Dataset entries
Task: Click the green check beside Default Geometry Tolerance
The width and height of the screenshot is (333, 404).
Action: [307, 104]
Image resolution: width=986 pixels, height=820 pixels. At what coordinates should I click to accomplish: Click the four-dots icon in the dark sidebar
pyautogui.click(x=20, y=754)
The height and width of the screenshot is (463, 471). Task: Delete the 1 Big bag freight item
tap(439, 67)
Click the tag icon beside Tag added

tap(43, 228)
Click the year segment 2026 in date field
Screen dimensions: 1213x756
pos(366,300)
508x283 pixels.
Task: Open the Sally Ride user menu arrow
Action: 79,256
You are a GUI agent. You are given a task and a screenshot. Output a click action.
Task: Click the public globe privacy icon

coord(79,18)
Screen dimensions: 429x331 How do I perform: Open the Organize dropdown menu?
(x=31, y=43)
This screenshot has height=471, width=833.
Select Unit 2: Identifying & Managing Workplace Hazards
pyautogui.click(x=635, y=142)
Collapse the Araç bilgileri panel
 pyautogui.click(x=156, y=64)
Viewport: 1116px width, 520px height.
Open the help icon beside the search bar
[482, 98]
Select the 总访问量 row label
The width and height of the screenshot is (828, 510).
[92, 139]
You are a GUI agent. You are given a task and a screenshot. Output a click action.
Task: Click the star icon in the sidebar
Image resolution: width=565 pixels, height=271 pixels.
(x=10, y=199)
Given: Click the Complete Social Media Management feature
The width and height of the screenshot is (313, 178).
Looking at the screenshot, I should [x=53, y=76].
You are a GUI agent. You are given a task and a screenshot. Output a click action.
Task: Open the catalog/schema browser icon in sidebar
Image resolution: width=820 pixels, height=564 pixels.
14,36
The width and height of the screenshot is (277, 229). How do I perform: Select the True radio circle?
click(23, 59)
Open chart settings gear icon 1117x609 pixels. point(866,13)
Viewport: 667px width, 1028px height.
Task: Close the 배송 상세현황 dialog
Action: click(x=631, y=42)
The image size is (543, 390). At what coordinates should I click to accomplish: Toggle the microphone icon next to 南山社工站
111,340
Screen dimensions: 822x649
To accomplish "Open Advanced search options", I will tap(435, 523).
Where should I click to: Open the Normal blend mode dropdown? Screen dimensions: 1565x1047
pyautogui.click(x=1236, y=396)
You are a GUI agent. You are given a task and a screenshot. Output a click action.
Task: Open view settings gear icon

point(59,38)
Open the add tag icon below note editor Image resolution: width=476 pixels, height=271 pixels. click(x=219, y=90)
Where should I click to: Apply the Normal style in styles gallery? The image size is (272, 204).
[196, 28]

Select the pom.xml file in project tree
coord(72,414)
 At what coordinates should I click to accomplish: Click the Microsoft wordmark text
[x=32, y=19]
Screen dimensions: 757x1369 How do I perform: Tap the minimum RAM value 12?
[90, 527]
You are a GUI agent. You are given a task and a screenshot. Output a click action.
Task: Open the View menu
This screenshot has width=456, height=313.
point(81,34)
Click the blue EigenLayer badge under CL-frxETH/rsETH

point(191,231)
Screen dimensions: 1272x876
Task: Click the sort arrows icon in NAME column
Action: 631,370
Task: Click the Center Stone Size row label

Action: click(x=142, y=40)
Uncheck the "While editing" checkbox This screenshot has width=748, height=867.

-- EXERCISE INSTRUCTIONS --
Beginning at the line containing "Screen dimensions: 822x649", repeat each line exactly through the last line of the entries, and include no other lines.

-- COMPLETED EXERCISE --
Screen dimensions: 822x649
To accomplish "Open Advanced search options", I will tap(435, 523).
Where should I click to: Open the Normal blend mode dropdown? Screen dimensions: 1565x1047
pyautogui.click(x=1236, y=396)
You are a GUI agent. You are given a task and a screenshot. Output a click action.
Task: Open view settings gear icon

point(59,38)
Open the add tag icon below note editor Image resolution: width=476 pixels, height=271 pixels. click(x=219, y=90)
Where should I click to: Apply the Normal style in styles gallery? The image size is (272, 204).
[196, 28]

Select the pom.xml file in project tree
coord(72,414)
 At what coordinates should I click to accomplish: Click the Microsoft wordmark text
[x=32, y=19]
Screen dimensions: 757x1369 How do I perform: Tap the minimum RAM value 12?
[90, 527]
You are a GUI agent. You are given a task and a screenshot. Output a click action.
Task: Open the View menu
This screenshot has width=456, height=313.
point(81,34)
Click the blue EigenLayer badge under CL-frxETH/rsETH

point(191,231)
Screen dimensions: 1272x876
Task: Click the sort arrows icon in NAME column
Action: 631,370
Task: Click the Center Stone Size row label

Action: click(x=142, y=40)
Uncheck the "While editing" checkbox This screenshot has width=748, height=867.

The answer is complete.